● **THE RECORDS**

-*-*-

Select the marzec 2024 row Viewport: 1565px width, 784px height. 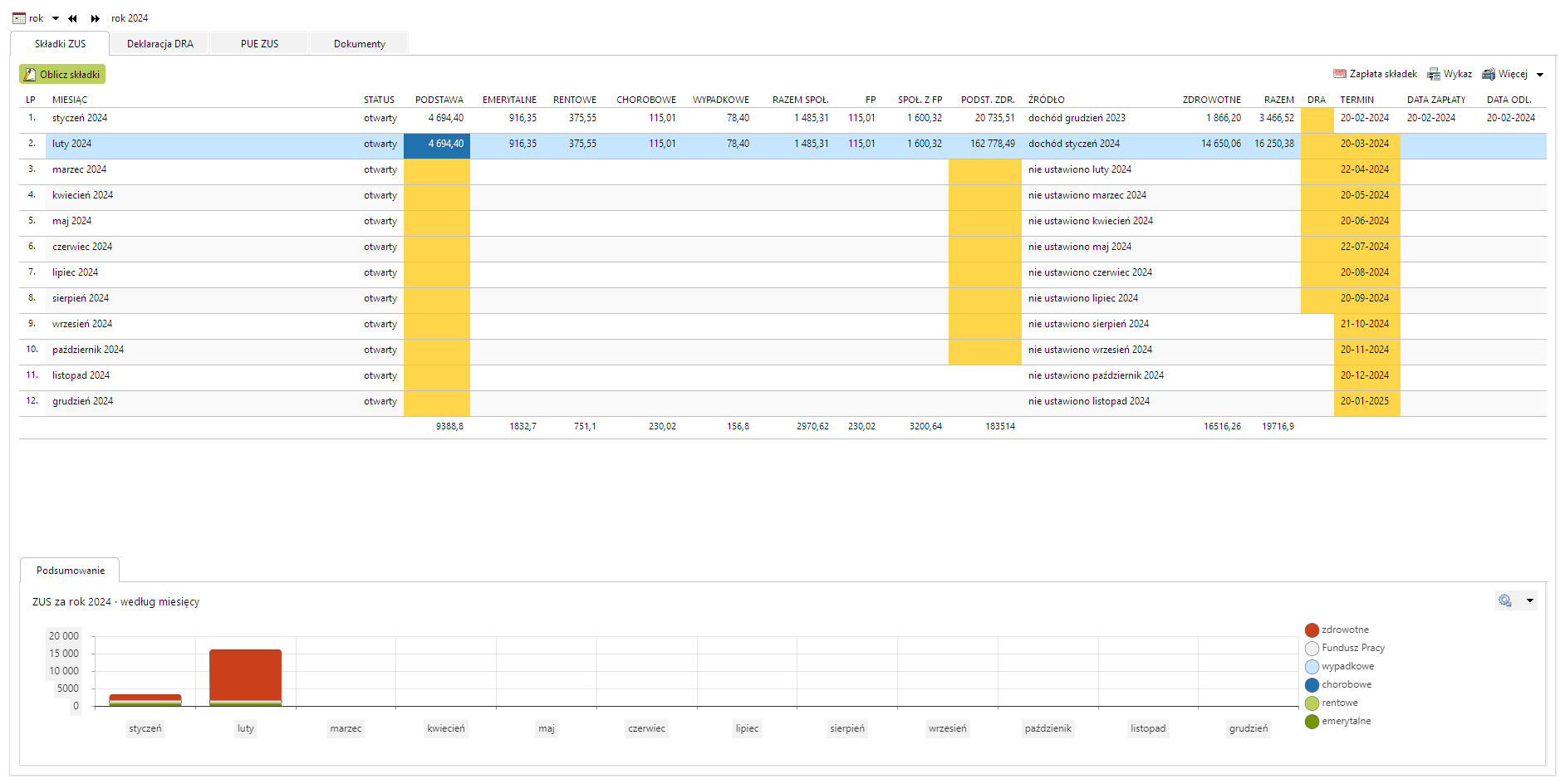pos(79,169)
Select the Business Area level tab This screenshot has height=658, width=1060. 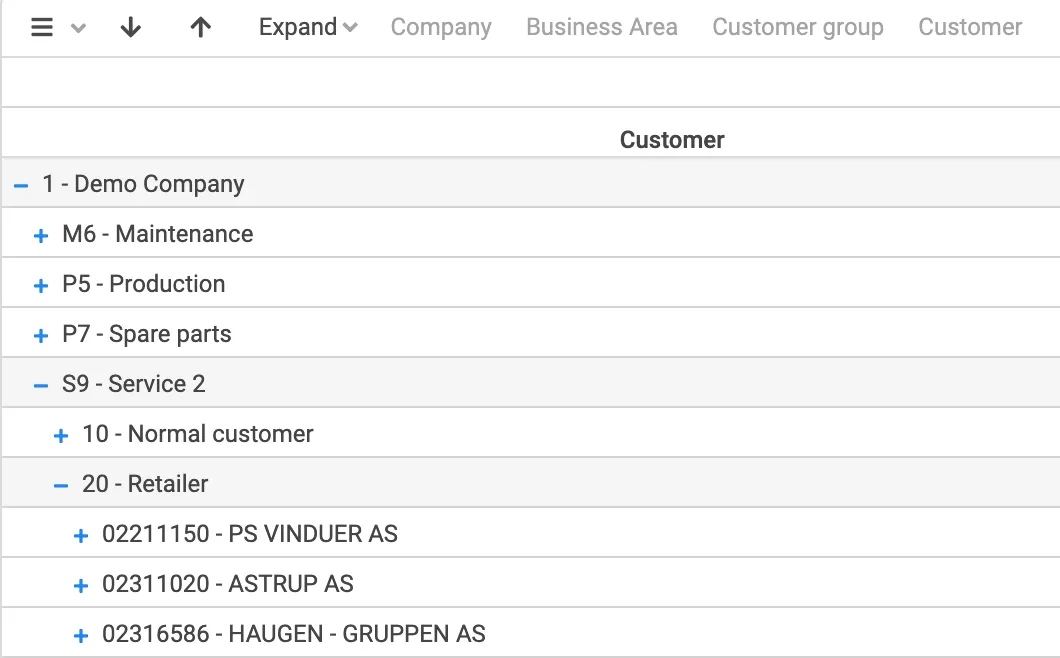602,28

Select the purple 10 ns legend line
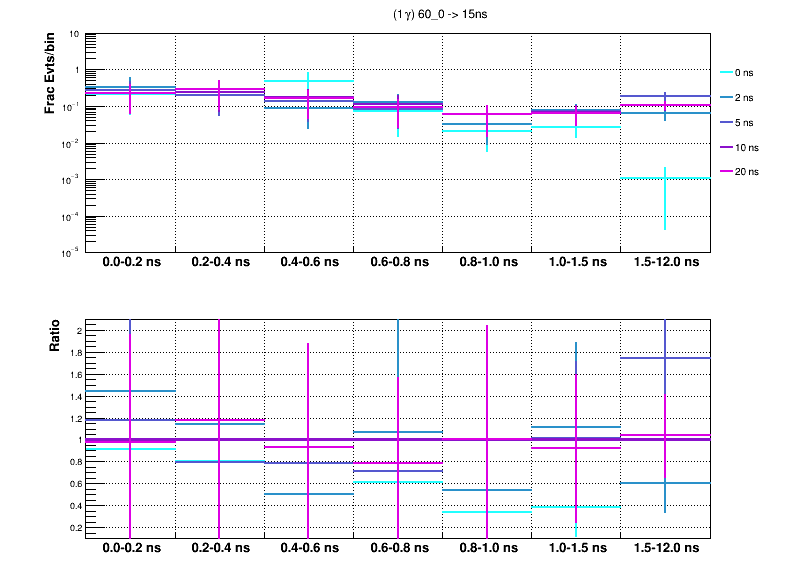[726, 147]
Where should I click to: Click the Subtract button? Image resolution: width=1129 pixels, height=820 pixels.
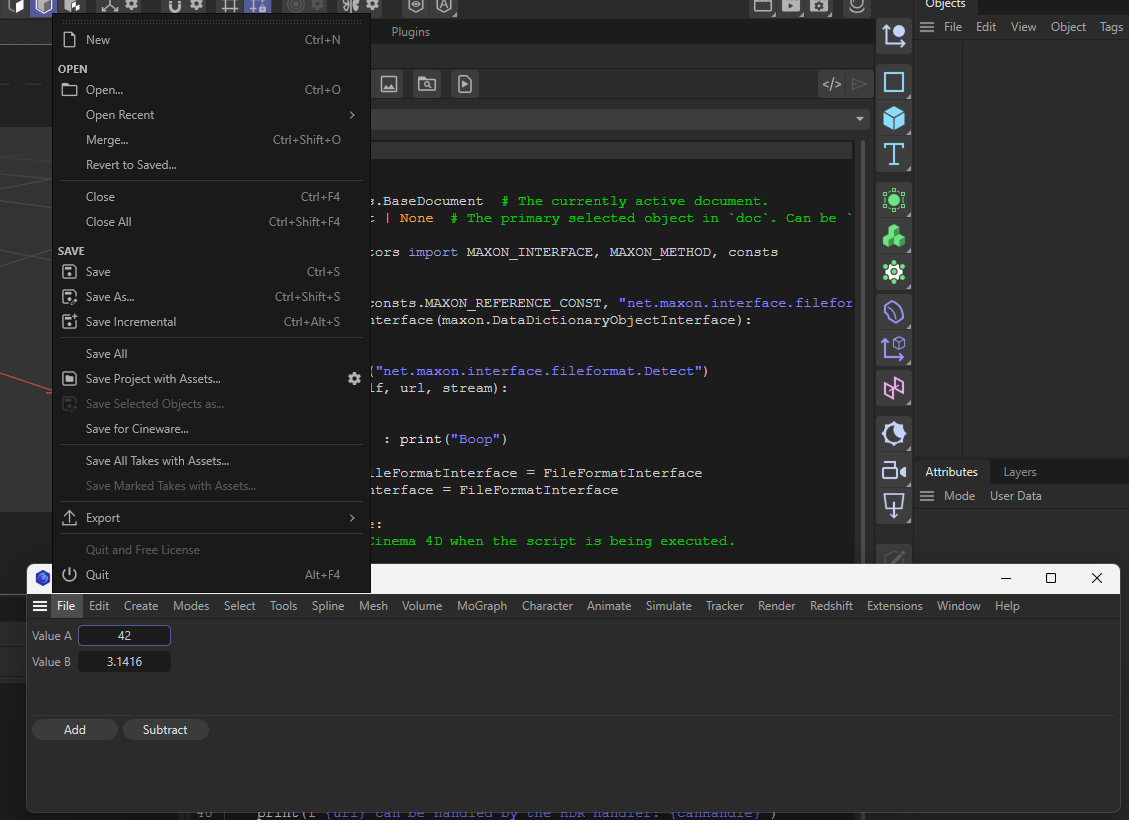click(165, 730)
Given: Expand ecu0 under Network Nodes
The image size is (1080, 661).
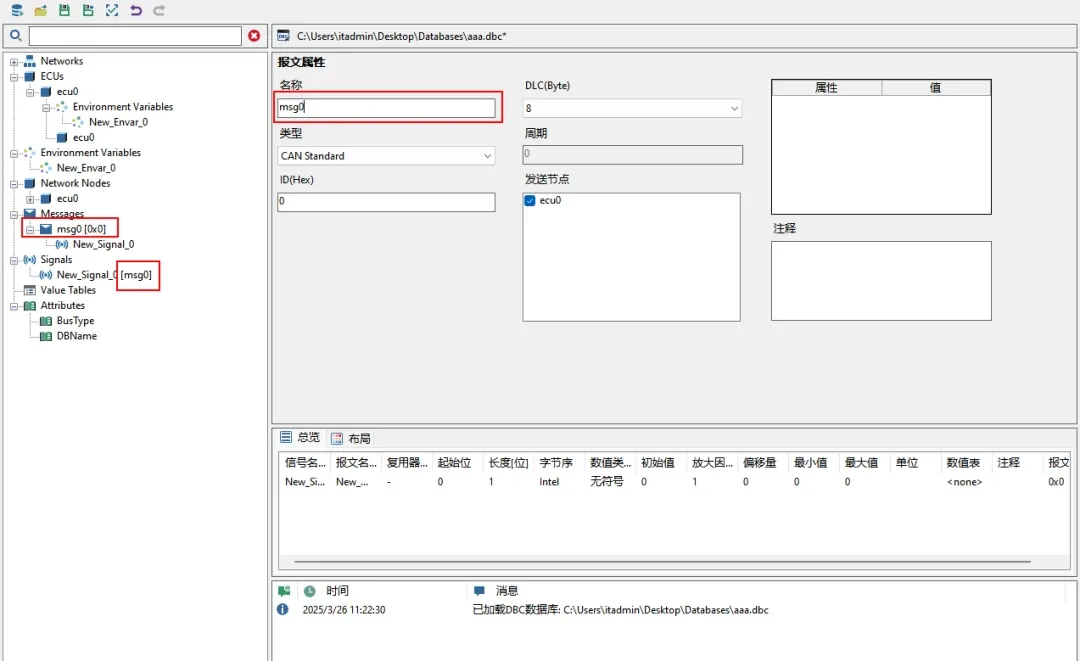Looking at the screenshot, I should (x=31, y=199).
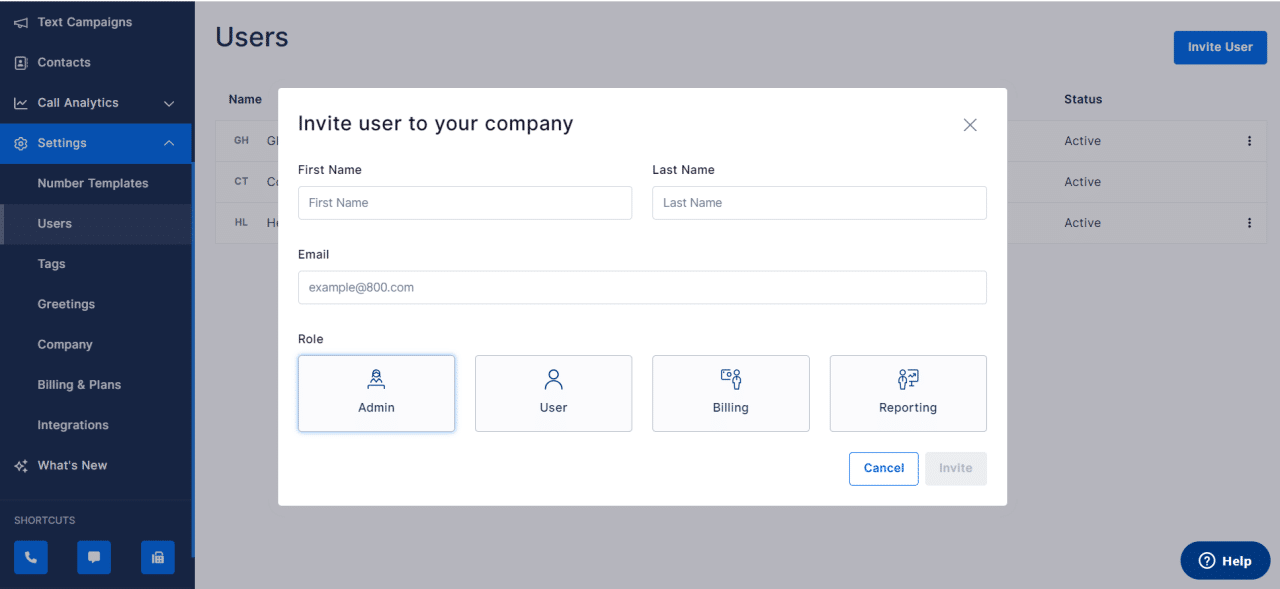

-*-*-

● **EXERCISE INSTRUCTIONS**
Please restate, word for word, the lines from the one with "Where should I" through the final line of the material, both included, and omit the pictures.

● **REPLY**
Where should I click to: Click the Subtract button? Image resolution: width=1129 pixels, height=820 pixels.
click(165, 730)
Given: Expand ecu0 under Network Nodes
The image size is (1080, 661).
Looking at the screenshot, I should (x=31, y=199).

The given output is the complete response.